_Your goal_
In the entries below, work out how many lines include "settings", and write only that number.

[Stored records]
__________________________________________________

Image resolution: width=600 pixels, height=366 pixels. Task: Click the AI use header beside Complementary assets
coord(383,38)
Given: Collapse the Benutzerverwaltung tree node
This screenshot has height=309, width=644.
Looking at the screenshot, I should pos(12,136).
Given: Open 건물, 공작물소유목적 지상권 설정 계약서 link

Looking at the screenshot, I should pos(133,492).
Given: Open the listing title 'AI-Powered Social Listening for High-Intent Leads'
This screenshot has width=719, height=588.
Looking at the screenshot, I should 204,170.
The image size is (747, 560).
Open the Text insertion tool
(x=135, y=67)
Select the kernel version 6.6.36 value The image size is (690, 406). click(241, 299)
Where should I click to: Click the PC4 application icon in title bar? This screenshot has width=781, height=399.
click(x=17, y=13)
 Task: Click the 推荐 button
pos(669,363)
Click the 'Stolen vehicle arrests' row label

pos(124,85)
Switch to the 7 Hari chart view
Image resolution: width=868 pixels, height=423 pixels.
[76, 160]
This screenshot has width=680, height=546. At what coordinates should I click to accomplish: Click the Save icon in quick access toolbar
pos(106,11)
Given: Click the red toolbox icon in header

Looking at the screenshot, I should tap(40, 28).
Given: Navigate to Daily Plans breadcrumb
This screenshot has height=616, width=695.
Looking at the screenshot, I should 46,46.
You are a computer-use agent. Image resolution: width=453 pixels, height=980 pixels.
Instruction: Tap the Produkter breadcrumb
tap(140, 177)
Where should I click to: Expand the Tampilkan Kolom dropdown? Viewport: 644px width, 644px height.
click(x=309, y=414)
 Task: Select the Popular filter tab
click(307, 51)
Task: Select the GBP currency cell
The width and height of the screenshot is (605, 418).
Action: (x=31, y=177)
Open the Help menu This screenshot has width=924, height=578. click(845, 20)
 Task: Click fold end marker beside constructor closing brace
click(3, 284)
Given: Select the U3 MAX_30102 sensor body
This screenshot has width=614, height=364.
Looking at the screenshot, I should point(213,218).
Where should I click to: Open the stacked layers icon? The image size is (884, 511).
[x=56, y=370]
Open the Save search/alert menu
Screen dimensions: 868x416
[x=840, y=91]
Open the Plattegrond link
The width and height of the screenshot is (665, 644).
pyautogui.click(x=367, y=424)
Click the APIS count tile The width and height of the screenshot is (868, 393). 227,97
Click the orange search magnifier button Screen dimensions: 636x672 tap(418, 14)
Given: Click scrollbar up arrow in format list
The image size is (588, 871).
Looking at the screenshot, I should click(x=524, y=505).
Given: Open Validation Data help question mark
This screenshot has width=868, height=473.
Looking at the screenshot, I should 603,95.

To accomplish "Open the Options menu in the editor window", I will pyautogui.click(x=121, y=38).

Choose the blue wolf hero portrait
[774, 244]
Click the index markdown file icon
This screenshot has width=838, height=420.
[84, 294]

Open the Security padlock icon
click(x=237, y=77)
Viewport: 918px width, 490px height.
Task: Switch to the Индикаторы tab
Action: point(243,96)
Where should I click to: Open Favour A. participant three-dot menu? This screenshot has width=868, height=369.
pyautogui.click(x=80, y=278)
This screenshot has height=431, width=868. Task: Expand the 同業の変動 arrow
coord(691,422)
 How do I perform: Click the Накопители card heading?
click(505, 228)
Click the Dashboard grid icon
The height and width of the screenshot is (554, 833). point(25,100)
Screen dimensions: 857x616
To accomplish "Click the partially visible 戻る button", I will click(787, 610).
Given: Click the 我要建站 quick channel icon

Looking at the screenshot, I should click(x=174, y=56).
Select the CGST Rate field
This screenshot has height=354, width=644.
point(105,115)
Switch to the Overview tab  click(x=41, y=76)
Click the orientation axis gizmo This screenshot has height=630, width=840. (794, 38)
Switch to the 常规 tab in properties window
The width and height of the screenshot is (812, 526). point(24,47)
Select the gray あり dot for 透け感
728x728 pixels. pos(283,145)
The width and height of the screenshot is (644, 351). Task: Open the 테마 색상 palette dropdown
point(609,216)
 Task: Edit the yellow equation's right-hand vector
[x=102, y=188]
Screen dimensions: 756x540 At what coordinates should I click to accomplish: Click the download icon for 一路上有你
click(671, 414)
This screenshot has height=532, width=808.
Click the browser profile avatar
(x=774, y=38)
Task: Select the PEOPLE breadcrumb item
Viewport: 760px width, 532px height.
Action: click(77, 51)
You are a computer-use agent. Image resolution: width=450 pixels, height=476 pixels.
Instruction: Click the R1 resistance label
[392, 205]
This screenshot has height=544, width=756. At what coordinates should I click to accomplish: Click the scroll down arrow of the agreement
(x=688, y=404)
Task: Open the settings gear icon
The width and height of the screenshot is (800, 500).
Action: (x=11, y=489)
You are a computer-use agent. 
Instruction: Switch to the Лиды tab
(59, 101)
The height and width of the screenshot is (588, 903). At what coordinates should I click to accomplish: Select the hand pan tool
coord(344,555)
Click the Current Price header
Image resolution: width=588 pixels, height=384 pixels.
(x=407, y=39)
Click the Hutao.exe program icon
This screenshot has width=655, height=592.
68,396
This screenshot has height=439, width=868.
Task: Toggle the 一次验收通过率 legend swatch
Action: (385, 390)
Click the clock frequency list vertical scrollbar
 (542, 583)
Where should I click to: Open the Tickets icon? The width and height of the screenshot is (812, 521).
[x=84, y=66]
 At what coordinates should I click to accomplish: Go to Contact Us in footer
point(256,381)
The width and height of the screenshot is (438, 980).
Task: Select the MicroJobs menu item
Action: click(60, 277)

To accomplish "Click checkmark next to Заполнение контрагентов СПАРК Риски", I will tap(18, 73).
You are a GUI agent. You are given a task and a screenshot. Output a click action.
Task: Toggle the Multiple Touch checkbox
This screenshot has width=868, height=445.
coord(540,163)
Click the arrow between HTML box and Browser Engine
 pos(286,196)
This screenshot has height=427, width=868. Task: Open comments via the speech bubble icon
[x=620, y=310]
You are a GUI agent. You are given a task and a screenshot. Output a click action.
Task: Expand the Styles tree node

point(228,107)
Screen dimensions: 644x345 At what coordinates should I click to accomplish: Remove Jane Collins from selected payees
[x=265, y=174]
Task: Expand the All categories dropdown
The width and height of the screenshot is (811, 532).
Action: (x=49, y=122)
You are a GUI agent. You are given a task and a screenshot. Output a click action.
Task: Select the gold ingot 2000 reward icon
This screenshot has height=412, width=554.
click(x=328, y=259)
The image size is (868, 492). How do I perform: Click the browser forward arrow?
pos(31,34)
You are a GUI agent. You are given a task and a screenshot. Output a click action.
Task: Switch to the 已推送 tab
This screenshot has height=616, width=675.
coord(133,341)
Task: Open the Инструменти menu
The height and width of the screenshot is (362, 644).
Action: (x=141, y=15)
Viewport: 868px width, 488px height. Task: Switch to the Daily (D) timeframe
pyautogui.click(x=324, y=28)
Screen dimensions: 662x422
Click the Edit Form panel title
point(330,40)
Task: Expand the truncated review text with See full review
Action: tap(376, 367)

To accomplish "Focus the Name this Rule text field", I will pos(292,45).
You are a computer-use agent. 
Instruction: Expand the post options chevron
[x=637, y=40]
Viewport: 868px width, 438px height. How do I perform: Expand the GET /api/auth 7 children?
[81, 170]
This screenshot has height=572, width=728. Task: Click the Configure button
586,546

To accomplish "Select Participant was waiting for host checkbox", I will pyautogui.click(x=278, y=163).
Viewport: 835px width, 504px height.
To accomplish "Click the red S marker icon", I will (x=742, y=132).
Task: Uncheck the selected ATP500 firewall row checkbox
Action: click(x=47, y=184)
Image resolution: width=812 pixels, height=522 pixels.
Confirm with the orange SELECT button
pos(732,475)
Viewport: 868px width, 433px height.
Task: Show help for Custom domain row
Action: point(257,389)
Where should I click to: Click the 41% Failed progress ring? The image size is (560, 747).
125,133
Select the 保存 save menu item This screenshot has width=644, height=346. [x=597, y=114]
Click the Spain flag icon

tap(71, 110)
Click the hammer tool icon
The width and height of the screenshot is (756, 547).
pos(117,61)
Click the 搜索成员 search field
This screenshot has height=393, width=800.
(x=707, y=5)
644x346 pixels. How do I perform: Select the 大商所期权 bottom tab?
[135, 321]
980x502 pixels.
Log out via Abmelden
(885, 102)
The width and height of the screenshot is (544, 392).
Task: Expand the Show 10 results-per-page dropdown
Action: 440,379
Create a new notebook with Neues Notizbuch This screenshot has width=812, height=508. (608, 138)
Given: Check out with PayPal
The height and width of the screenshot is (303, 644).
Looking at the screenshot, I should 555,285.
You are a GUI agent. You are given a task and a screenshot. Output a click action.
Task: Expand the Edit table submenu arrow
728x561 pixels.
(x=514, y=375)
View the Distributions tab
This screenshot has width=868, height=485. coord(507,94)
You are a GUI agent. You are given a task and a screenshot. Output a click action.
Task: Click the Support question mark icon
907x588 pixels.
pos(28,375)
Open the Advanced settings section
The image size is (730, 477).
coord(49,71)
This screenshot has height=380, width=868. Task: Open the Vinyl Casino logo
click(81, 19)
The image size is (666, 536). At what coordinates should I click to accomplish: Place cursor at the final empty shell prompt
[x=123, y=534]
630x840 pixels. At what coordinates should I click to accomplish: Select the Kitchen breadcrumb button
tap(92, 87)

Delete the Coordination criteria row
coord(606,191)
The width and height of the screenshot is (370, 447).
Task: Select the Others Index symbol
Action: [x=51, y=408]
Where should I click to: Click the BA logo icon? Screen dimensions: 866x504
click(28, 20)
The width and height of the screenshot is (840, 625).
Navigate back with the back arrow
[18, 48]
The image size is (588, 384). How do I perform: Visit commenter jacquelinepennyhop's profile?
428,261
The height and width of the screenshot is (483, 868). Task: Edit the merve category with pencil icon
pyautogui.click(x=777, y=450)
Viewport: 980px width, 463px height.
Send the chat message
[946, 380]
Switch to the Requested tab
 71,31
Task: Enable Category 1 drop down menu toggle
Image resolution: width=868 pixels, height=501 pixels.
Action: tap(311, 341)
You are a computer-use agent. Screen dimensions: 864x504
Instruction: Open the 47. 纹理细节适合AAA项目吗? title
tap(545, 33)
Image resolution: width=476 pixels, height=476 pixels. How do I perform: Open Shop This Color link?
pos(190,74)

__________________________________________________

_Exercise result_
2